Insurers driving growth of weather futures contracts

Insurers and international brokers are driving an increase in the weather derivatives market. The number of weather risk management contracts transacted globally nearly tripled from April last year to March compared to the year before, according to an industry survey.

Head of consultancy at weather risk management specialist Weather Xchange, Duncan Wilson, said insurers were a "significant" force behind the trend, accounting for "at least a third" of the increase.

Weather derivatives allow contracts to be traded based on weather data, such as temperatures, rain or wind. Insurers can use weather derivatives to hedge against exposures such as very hot summers, freezing winters or heavy rainfall.

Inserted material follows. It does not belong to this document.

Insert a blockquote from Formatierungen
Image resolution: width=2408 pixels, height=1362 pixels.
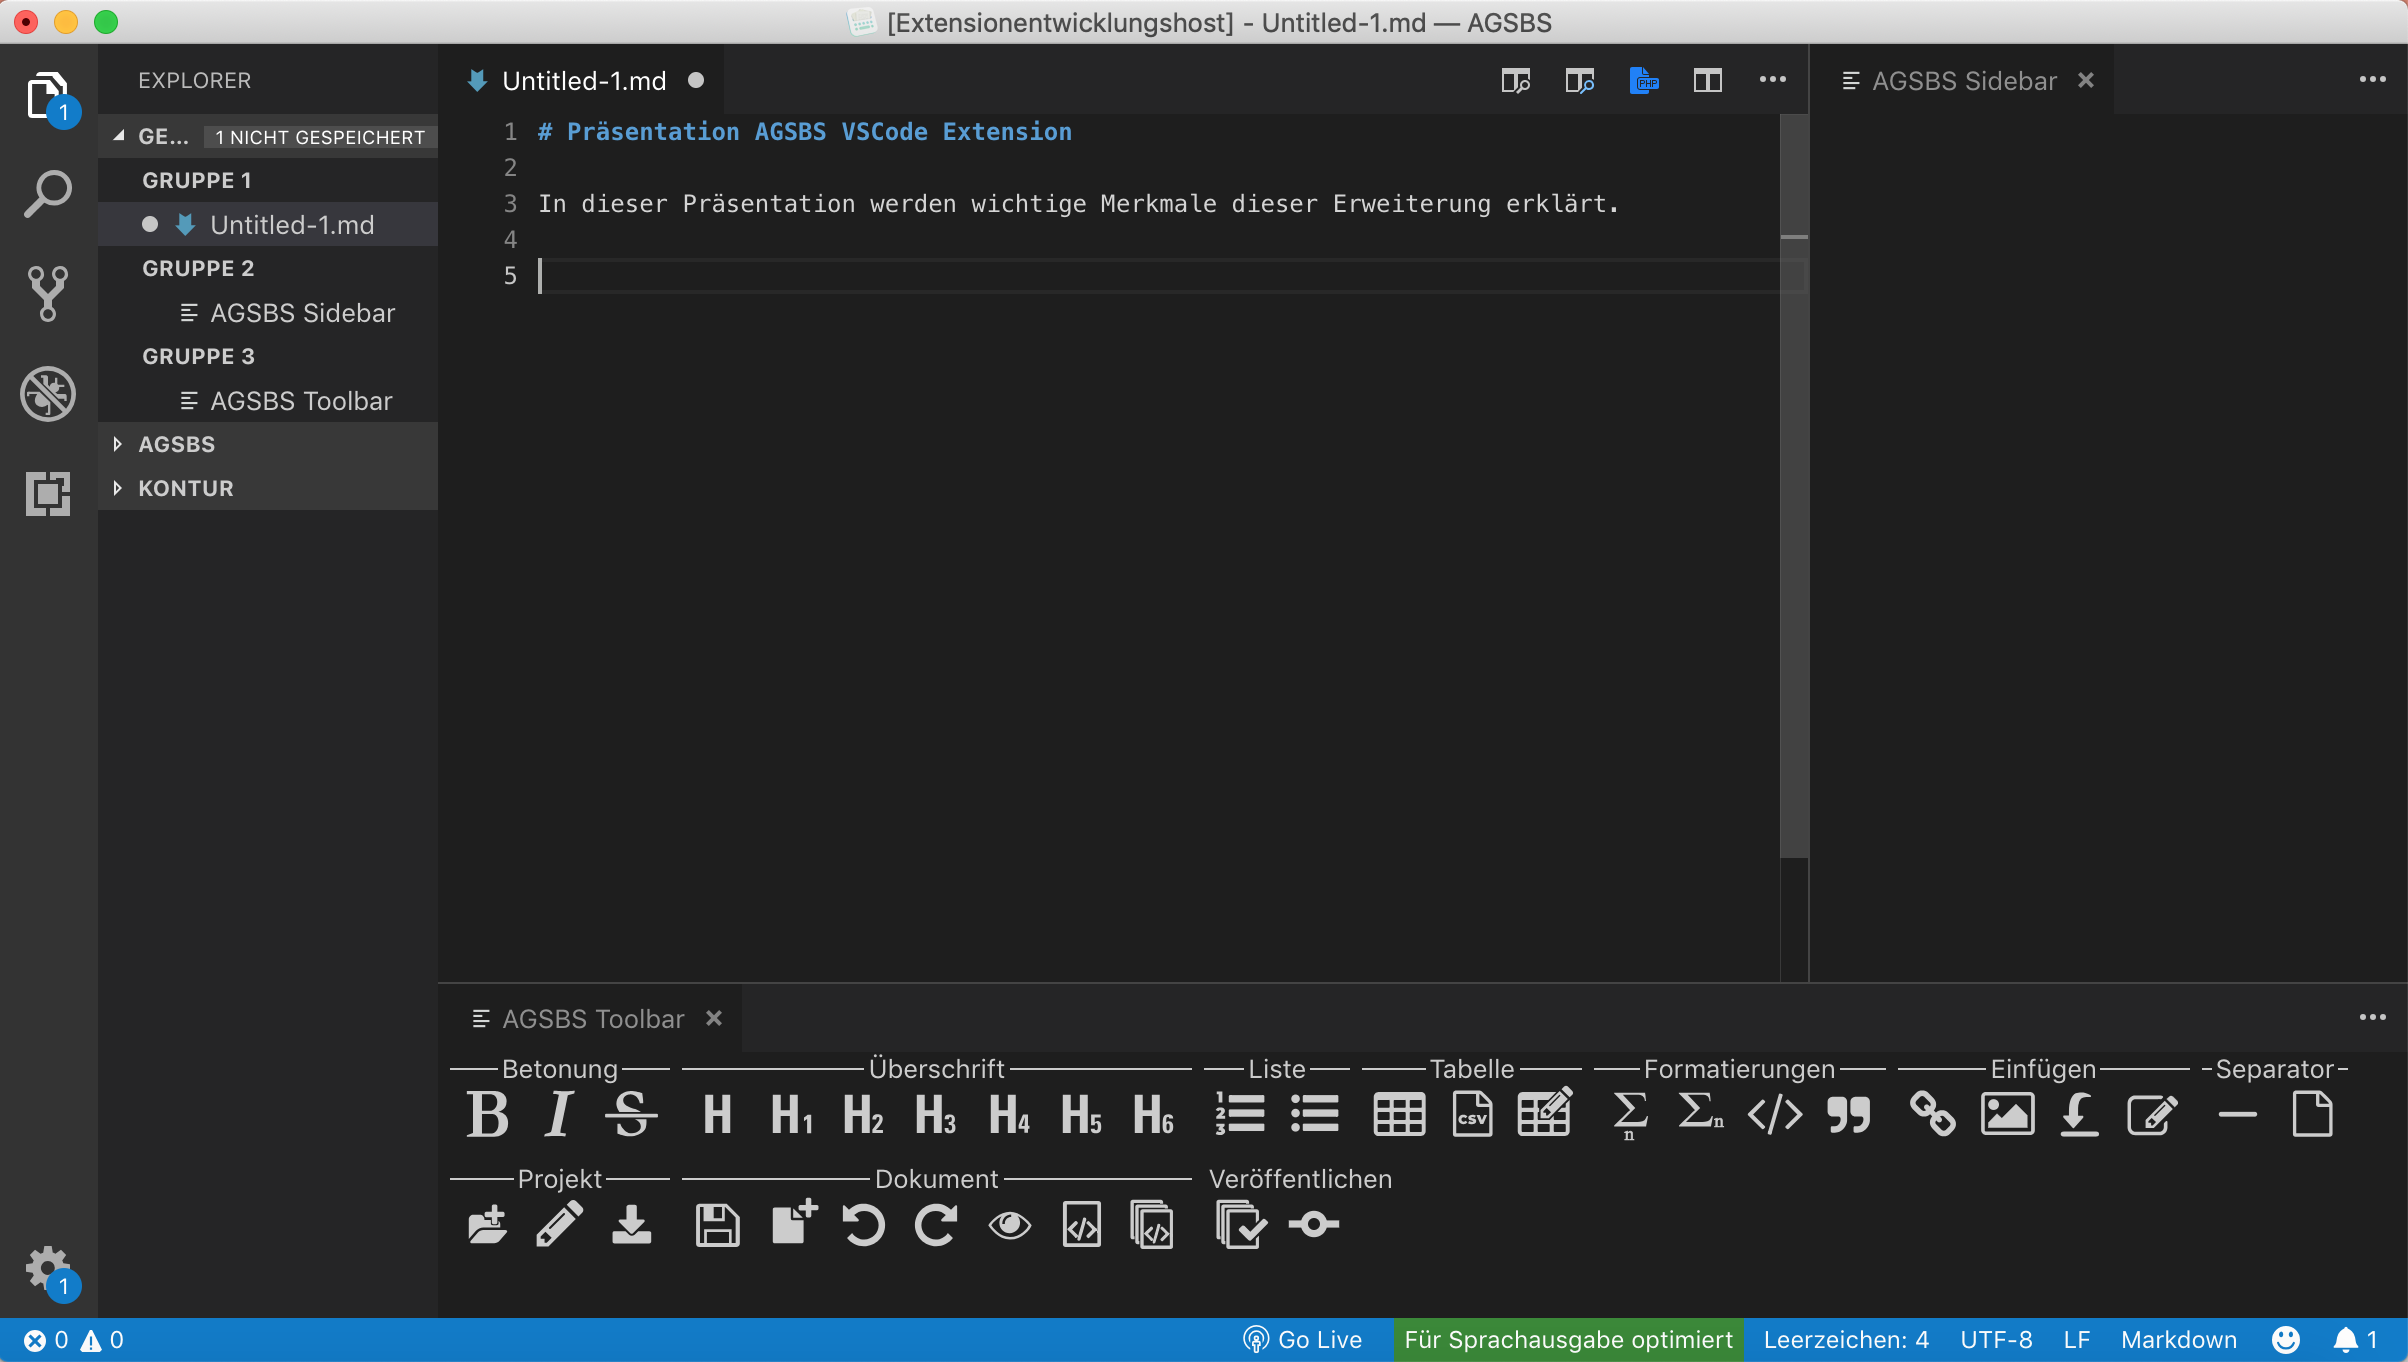tap(1848, 1114)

Weather Xchange, a joint venture with the Met Office, last week announced plans to jointly develop global weather futures and options contracts with the Chicago Mercantile Exchange, the largest futures exchange in the US. Wilson admitted the weather derivatives market was "nascent", but he said the establishment of successful European futures contracts would help weather derivatives into the mainstream.

Wilson said: "I see them being offered as an alternative form of risk cover. Where you can't get what you want in an insurance market you might look on the weather derivatives market."

But Andrew Guy, director of Mako Financial Markets, Europe's largest market maker of exchange traded options, warned that until the weather derivatives market grew much larger it would suffer from lack of liquidity.

"The market is very narrowly defined," he said. "Until you can find a private investor, a pension fund or a hedge fund willing to trade, you will have a lack of liquidity."